String search vs regexp search

Anand Pillai pythonguy at Hotpop.com
Mon Oct 13 12:40:26 EDT 2003


Sorry for being too brief!

I was talking about a function which 'counts' the number
of occurences using string & regexp. 

I wrote the code for the regexp search as well as the function
search and tested it on a rather large file (800 KB) for
occurences of a certain word. I find that the string search
is at least 2 times faster than the one with regexp, excluding
the time for the regexp.compile() method. This is particularly
noticeable when the file becomes quite large and the word is 
spread out.

I also thought the regexp would beat string thumbs down and I
am suprised at the result that it is the other way around.

Here is the code. Note that I am using the 'count' methods that
count the number of occurences rather than the 'find' methods.

# Test to find out whether string search in a data
# is faster than regexp search.

▶ Set problem
Extend the mailing-list post comparing string search with regexp search, picking up right after its final line.

▶ Information provided
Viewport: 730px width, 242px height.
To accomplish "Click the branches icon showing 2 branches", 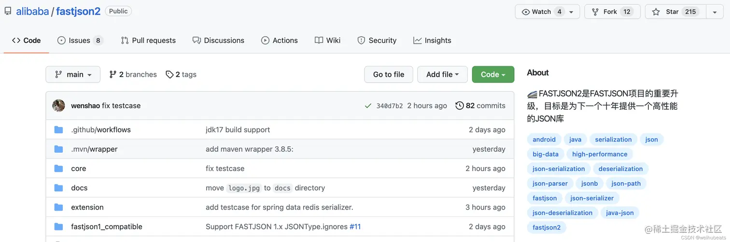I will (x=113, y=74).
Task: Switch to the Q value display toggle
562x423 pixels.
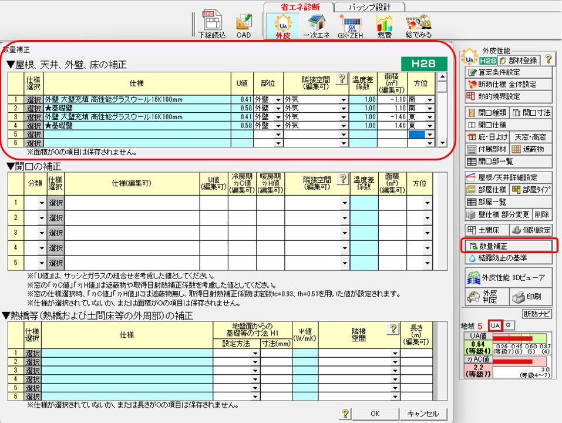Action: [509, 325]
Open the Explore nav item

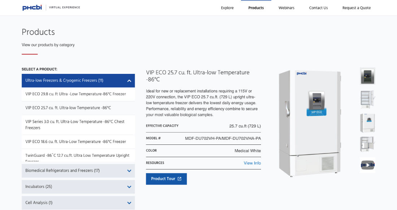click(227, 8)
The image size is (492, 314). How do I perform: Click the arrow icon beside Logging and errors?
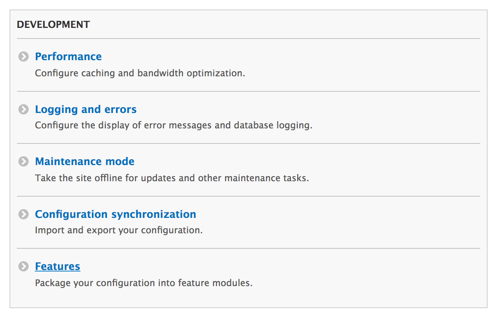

▶ Reply
# Results: String search is much faster when it comes
# to many occurences of the sub string.

import time

def strsearch1(s, substr):

    t1 = time.time()
    print 'Count 1 =>', s.count(substr)
    t2 = time.time()
    print 'Searching using string, Time taken => ', t2 - t1

def strsearch2(s, substr):
    
    import re

    r=re.compile(substr, re.IGNORECASE)
    t1 = time.time()
    print 'Count 2 =>', len(r.findall(s))
    t2 = time.time()
    print 'Searching using regexp, Time taken => ', t2 - t1


data=open("test.html", "r").read()
strsearch1(data, "Miriam")
strsearch2(data, "Miriam")

# Output here...

D:\Programming\python>python strsearch.py
Count 1 => 45
Searching using string, Time taken =>  0.0599999427795
Count 2 => 45
Searching using regexp, Time taken =>  0.110000014305

Test was done on a windows 98 machine using Python 2.3, running
on 248 MB RAM, Intel 1.7 GHz chipset.
 
I was thinking of using regexp searches in my code, but this convinces
me to stick on to the good old string search.

Thanks for the replies.

-Anand

Duncan Booth <duncan at NOSPAMrcp.co.uk> wrote in message news:<Xns941360C9B9445duncanrcpcouk at 127.0.0.1>...
> pythonguy at Hotpop.com (Anand Pillai) wrote in 
> news:84fc4588.0310120655.ea95af6 at posting.google.com:
> 
> > To search a word in a group of words, say a paragraph or a web page,
> > would a string search or a regexp search be faster?
> > 
> > The string search would of course be,
> > 
> > if str.find(substr) != -1:
> >     domything()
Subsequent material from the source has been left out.